MTSS_MNL

MTSS_MNL#

Overview#

Advantage: It is both scalable and robust. Furthermore, it also accounts for the iter-item heterogeneity.
Disadvantage:
Application Situation: Useful when a list of items is presented, each with a matching price or income, and only one is chosen for each interaction.

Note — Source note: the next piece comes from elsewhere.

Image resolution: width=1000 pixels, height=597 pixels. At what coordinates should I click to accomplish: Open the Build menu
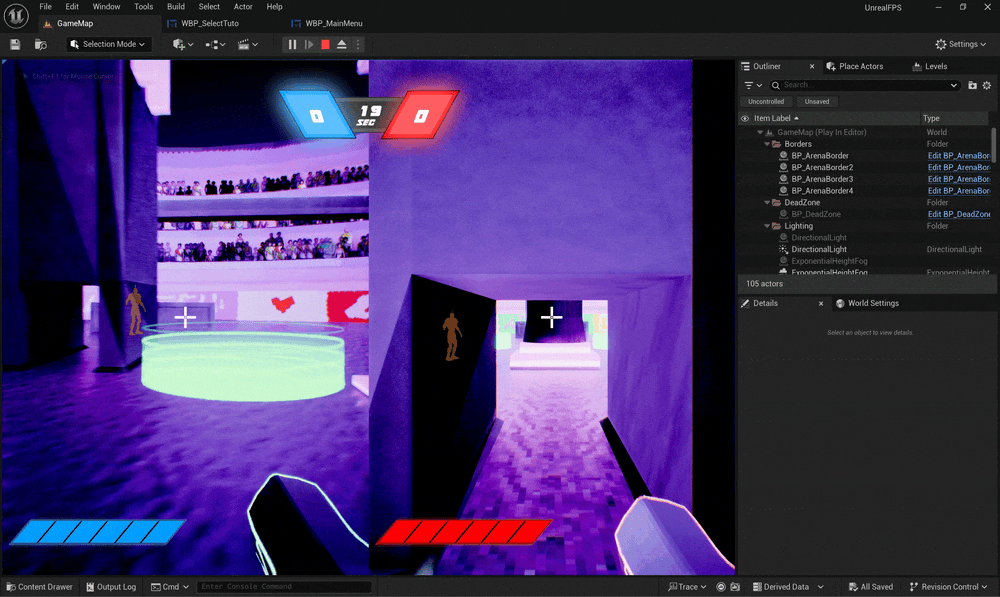(175, 6)
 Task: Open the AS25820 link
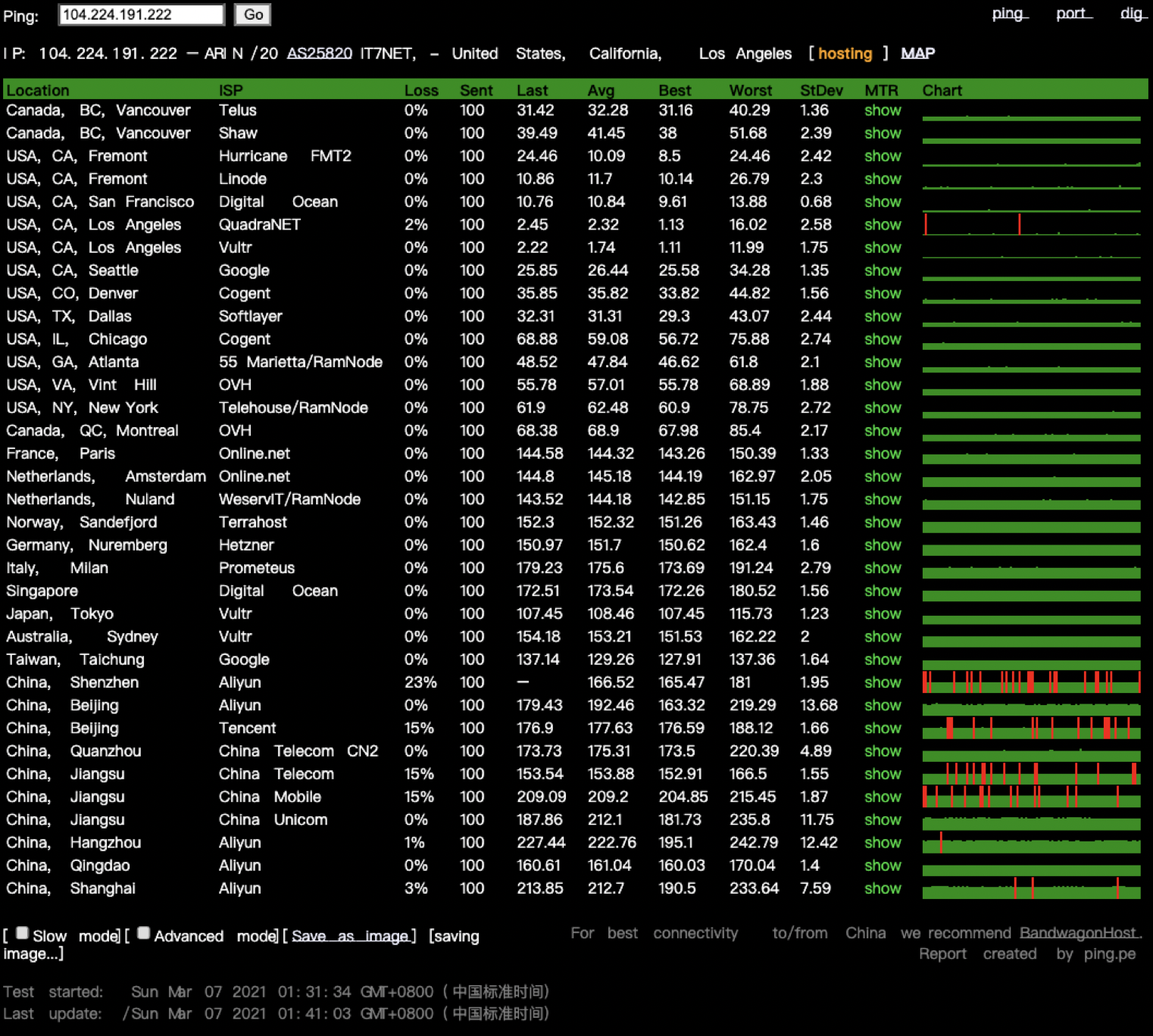tap(319, 54)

Binary responses from users include click/don’t-click and buy/don’t-buy.

Main Idea#

MTSS_MNL is an example of the general Thompson Sampling(TS)-based framework, MTSS [1], to deal with dynamic assortment optimization problems.

Review of MTSS: MTSS[1] is a meta-learning framework designed for large-scale structured bandit problems [2]. Mainly, it is a TS-based algorithm that learns the information-sharing structure while minimizing the cumulative regrets. Adapting the TS framework to a problem-specific Bayesian hierarchical model, MTSS simultaneously enables information sharing among items via their features and models the inter-item heterogeneity. Specifically, it assumes that the item-specific parameter \(\theta_i\) is sampled from a distribution \(g(\theta_i|\boldsymbol{s}_i, \boldsymbol{\gamma})\) instead of being entirely determined by \(\boldsymbol{s}_i\) via a deterministic function. Here, \(g\) is a model parameterized by an unknown vector \(\boldsymbol{\gamma}\). The following is the general feature-based hierarchical model MTSS considered.

(154)#\[\begin{equation}\label{eqn:general_hierachical} \begin{alignedat}{2} &\text{(Prior)} \quad \quad\quad\quad\quad\quad\quad\quad\quad\quad \boldsymbol{\gamma} &&\sim Q(\boldsymbol{\gamma}),\\ &\text{(Generalization function)} \; \; \theta_i| \boldsymbol{s}_i, \boldsymbol{\gamma} &&\sim g(\theta_i|\boldsymbol{s}_i, \boldsymbol{\gamma}), \forall i \in [N],\\ &\text{(Observations)} \quad\quad\quad\quad\quad\quad\; \; \boldsymbol{Y}_t(a) &&\sim f(\boldsymbol{Y}_t(a)|\boldsymbol{\theta}),\\ &\text{(Reward)} \quad\quad\quad\quad\quad\quad\quad\quad\; \; R_t(a) &&= f_r(\boldsymbol{Y}_t(a) ; \boldsymbol{\eta}), \end{alignedat} \end{equation}\]

where \(Q(\boldsymbol{\gamma})\) is the prior distribution for \(\boldsymbol{\gamma}\). Overall, MTTS is a general framework that subsumes a wide class of practical problems, scalable to large systems, and robust to the specification of the generalization model.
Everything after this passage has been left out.